Une vision incompatible avec le développement d’une intelligence artificielle générale (AGI), qui ne devrait, selon Altman, jamais appartenir à une seule personne. Il a également affirmé que Musk avait tenté à plusieurs reprises de faire absorber OpenAI par Tesla, avant de finalement « abandonner » le projet par jalousie face aux succès de ChatGPT.
Mais en parallèle, le passé de Sam Altman continue de hanter les débats. L’épisode de son éviction brutale en 2023, orchestrée par d’anciens membres du conseil d’administration, a évidemment été évoquée. Car ces derniers pointaient déjà à l’époque un « comportement habituel » marqué par un manque de transparence et une propension à monter ses lieutenants les uns contre les autres.
Alors qu’Elon Musk réclame aujourd’hui 150 milliards de dollars de dommages-intérêts, le procès expose les failles profondes de la gouvernance de la pépite de l’IA.
Notre analyse :
Dans cette bataille de titans, personne ne sort véritablement indemne, alors que SpaceX et OpenAI préparent des entrées en Bourse historiques. Cependant, Sam Altman joue plus gros que son rival : si Musk peut se permettre un revers financier, Altman joue sa réputation de dirigeant.

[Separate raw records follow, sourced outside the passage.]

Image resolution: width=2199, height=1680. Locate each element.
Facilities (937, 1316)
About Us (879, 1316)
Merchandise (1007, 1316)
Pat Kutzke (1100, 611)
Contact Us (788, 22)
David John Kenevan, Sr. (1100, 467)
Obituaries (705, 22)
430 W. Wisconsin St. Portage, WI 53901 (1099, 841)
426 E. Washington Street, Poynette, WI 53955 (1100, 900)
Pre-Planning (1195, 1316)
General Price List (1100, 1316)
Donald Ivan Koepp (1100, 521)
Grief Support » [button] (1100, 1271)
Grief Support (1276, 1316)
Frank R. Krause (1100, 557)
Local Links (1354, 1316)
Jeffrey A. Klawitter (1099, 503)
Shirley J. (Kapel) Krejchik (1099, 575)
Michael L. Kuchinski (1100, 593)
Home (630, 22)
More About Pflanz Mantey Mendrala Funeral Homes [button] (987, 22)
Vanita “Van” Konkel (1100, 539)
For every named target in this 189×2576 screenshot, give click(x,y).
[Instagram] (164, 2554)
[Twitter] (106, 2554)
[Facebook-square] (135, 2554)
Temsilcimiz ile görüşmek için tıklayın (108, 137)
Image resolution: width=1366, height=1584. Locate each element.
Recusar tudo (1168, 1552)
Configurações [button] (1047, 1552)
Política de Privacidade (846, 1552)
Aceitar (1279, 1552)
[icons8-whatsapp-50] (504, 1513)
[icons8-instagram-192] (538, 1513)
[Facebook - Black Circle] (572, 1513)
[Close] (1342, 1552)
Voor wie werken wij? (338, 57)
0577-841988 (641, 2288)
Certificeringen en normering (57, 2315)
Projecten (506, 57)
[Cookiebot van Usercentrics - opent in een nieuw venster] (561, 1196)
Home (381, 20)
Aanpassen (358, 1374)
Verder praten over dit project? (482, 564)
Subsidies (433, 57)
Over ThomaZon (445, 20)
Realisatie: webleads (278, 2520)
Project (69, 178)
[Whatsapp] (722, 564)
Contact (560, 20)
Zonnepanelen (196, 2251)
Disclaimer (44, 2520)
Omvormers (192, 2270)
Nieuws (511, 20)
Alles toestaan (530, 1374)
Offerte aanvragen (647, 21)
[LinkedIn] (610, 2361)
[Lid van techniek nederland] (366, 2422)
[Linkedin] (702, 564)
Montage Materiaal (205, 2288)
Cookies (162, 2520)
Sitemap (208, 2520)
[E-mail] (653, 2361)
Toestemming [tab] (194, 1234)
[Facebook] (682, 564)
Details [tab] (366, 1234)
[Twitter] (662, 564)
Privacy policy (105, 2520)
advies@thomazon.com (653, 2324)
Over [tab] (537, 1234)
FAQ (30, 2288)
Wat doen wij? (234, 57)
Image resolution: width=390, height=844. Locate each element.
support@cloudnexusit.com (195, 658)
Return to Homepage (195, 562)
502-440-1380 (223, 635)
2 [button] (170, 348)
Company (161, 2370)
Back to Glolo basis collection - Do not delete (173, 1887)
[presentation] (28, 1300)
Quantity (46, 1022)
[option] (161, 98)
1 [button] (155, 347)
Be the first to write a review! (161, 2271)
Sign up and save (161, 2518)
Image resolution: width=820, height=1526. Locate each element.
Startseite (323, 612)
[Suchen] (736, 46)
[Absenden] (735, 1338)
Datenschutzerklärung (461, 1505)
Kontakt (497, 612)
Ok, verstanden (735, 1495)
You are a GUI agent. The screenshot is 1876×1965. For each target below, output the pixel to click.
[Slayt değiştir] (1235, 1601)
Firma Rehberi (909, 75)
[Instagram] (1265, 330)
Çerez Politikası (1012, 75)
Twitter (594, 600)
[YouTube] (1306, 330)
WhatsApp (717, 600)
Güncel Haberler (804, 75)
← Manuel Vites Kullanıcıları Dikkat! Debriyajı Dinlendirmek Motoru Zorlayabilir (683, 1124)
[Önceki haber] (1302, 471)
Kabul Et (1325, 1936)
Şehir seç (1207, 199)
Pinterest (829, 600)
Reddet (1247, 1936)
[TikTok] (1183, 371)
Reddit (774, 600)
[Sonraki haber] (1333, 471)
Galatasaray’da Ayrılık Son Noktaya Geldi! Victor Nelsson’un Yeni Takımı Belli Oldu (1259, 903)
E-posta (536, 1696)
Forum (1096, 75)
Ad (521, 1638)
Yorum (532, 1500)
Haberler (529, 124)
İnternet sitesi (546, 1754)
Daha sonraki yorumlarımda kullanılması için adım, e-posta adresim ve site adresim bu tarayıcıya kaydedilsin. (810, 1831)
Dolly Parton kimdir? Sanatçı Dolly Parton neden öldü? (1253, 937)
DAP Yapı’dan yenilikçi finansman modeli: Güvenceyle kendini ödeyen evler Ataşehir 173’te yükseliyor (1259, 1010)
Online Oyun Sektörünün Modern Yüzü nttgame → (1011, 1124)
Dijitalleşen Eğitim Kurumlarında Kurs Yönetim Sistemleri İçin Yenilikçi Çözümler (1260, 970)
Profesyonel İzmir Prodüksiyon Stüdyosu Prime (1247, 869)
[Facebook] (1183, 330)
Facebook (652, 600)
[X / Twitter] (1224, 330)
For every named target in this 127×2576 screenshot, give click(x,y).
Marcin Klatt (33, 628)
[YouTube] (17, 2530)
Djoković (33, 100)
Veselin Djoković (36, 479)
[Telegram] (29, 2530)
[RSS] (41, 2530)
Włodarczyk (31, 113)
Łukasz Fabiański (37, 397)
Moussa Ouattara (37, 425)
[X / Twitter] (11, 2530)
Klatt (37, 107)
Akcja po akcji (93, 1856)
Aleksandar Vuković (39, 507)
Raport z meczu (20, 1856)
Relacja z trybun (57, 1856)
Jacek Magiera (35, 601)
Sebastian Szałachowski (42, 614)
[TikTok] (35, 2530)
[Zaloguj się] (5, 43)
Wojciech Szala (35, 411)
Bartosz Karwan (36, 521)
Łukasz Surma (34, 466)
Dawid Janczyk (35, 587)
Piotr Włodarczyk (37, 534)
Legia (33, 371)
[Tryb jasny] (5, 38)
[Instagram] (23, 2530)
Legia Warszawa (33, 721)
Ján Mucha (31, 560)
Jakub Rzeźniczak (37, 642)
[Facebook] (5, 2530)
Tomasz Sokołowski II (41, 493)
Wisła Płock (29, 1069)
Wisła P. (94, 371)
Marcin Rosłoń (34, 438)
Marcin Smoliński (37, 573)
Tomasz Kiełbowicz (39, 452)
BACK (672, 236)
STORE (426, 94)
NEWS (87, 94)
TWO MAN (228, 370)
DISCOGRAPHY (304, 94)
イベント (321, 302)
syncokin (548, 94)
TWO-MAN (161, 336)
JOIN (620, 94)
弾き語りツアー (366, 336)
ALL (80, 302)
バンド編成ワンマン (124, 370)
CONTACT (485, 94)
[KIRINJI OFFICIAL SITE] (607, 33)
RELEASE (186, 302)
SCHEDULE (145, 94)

Les témoignages répétés sur son manque de franchise pourraient durablement fragiliser sa position auprès des investisseurs et du grand public. À l’heure où la perception de l’IA est déjà teintée de méfiance, voir le leader du secteur décrit comme un menteur invétéré par ses propres cofondateurs est un signal désastreux pour l’image de marque de l’entreprise.
- Le patron d’OpenAI a défendu son intégrité face aux accusations d’Elon Musk, se décrivant comme un « homme d’affaires honnête » malgré les témoignages évoquant ses mensonges passés.
- Altman a dépeint un Elon Musk imprévisible et jaloux, affirmant que le milliardaire souhaitait un contrôle total sur l’IA.
- Alors qu’Elon Musk réclame 150 milliards de dollars, ce procès fragilise l’image d’OpenAI et de son leader à l’approche d’une introduction en Bourse cruciale.